> **PROVIDED TEXT**:
────────────────

The Philippine gross international reserves (GIR) slipped in November due to outflows from payments of the government for its debt obligations, the Bangko Sentral ng Pilipinas (BSP) reported.

Data released by the central bank showed that the GIR stood at $93.954 billion last month, down from $94.027 billion in October and $107.723 billion in November 2021.

The BSP said the latest level is equivalent to 7.5 months' worth of imports of goods and payments of services and primary income, 6.9 times the country's short-term external debt based on original maturity, and 4.2 times based on residual maturity.

“The month-on-month decrease in the GIR level reflected mainly the national government’s payments of its foreign currency debt obligations and the Bangko Sentral ng Pilipinas’ net foreign exchange operations,” the BSP said.

Latest data available from the Bureau of the Treasury (BTr) indicate that the government’s running debt soared to a new all-time high of P13.64 trillion as of end-October, up from P13.517 trillion the previous month.

Net international reserves — the difference between the GIR and reserve liabilities such as short-term foreign debt and credit and loans — also fell to $93.93 billion from $93.99 billion in October.

Reserves are expected to increase in the last two months of the year, in line with remittance inflows amid the holiday season, according to Rizal Commercial Banking Corp. (RCBC) Chief Economist Michael Ricafort.

────────────────

> **SUPPLIED DATA**:

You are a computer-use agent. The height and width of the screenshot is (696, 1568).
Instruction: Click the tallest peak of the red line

────────────────

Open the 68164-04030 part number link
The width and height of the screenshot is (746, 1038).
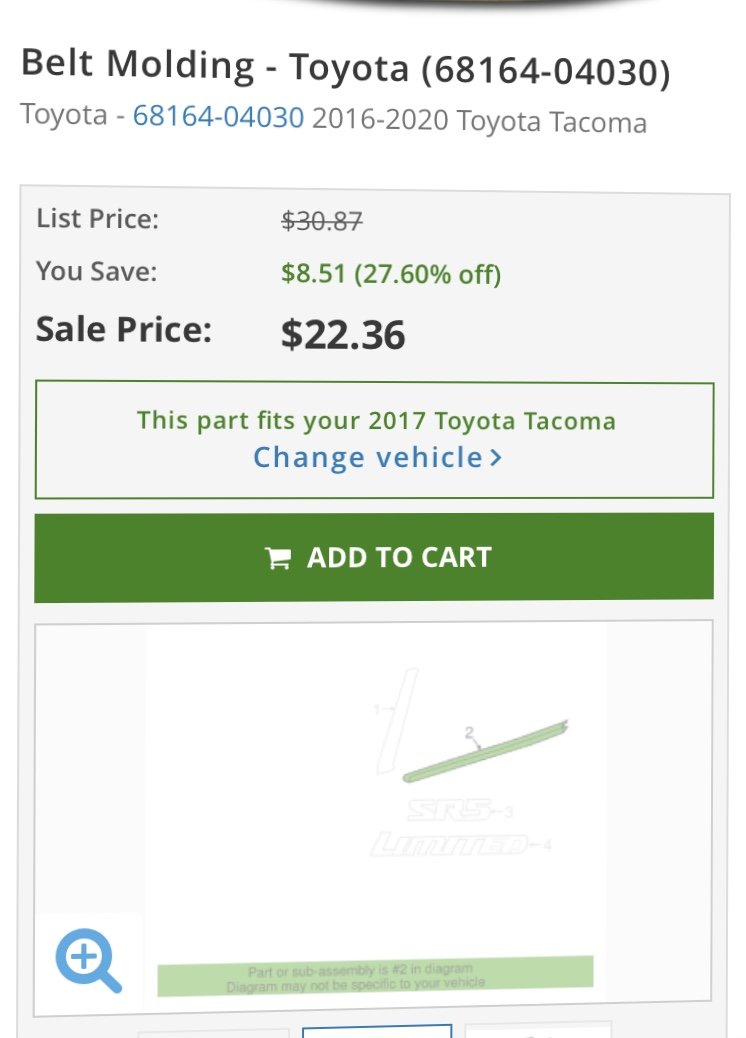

────────────────

In the article on Philippine international reserves, how many months' worth of imports of goods and payments of services and primary income does the November GIR level cover?

> **FULL SOLUTION**: 7.5 months' worth